§ **WORK ITEM**:
Excerpt from the entries below: please repeat exactly the lines from the one containing "Task: Click the gray footer NCS교육관리시스템 logo" through the last one, both ends included, with no pictures.

[Stored data]
╭──

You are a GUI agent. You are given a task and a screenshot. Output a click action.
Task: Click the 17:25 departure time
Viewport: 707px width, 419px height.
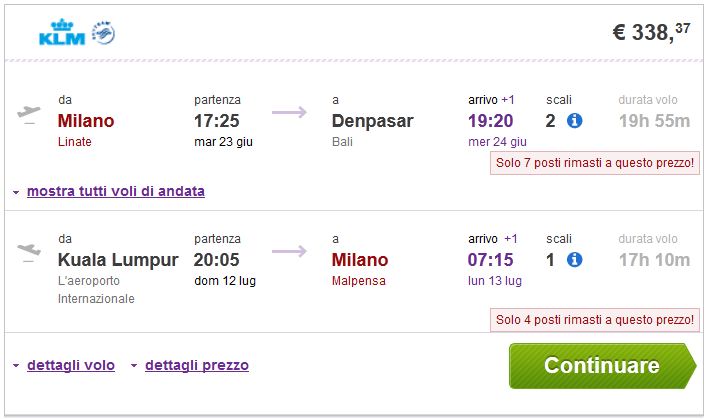tap(217, 121)
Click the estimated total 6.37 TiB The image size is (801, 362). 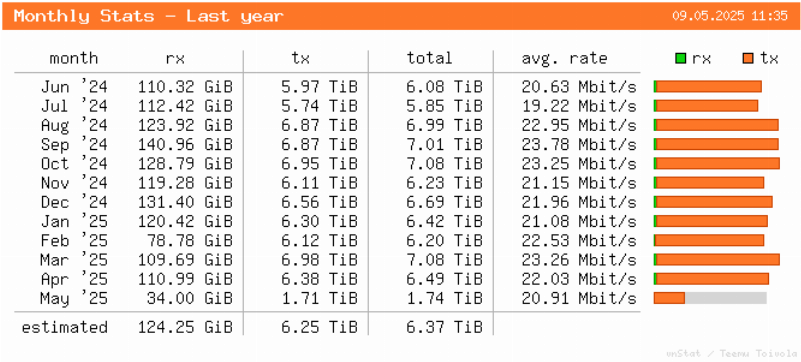[444, 327]
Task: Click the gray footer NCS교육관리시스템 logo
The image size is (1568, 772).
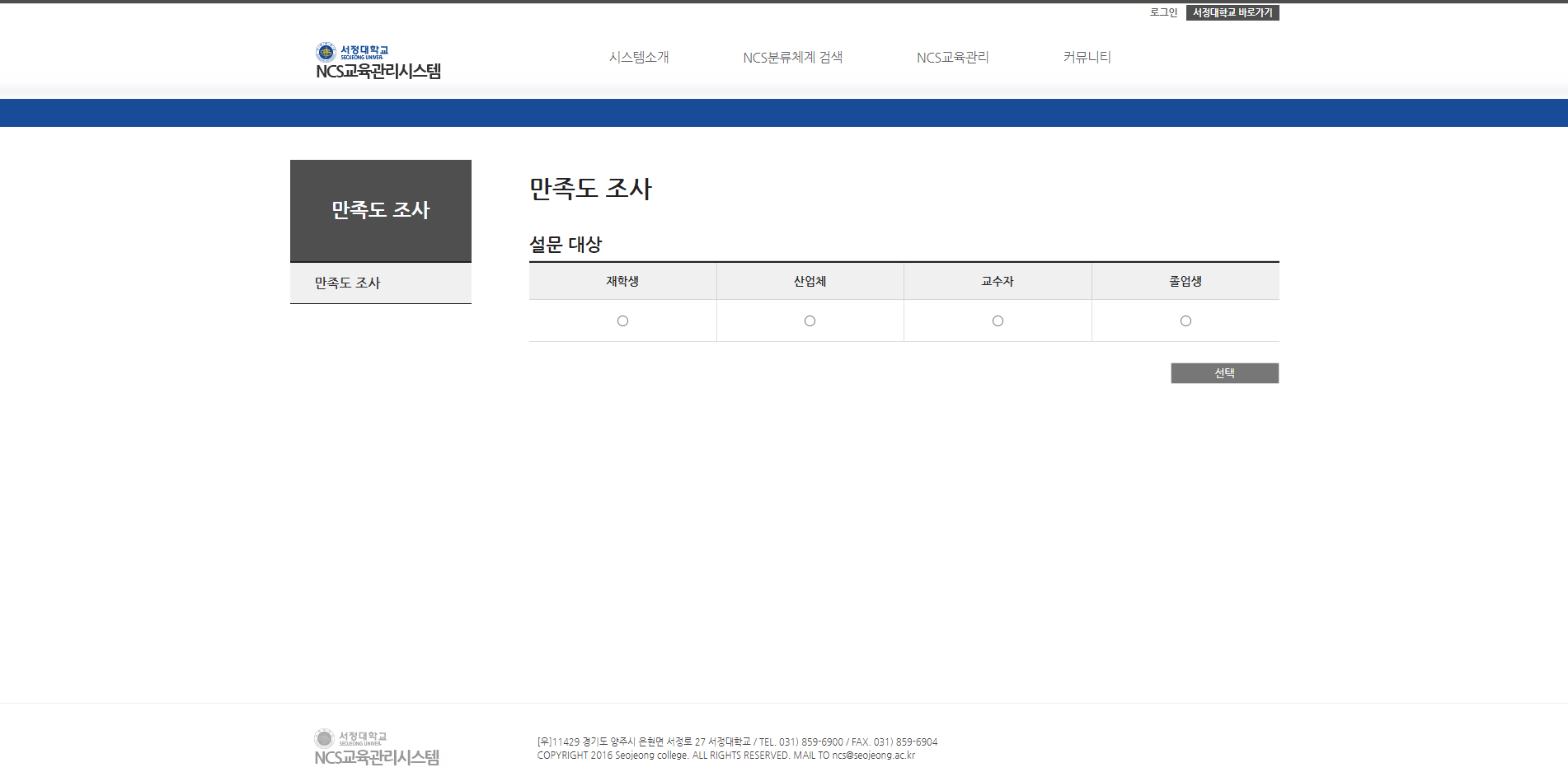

╰──

§ **ANSWER TO THIS PROBLEM**:
Task: Click the gray footer NCS교육관리시스템 logo
The image size is (1568, 772).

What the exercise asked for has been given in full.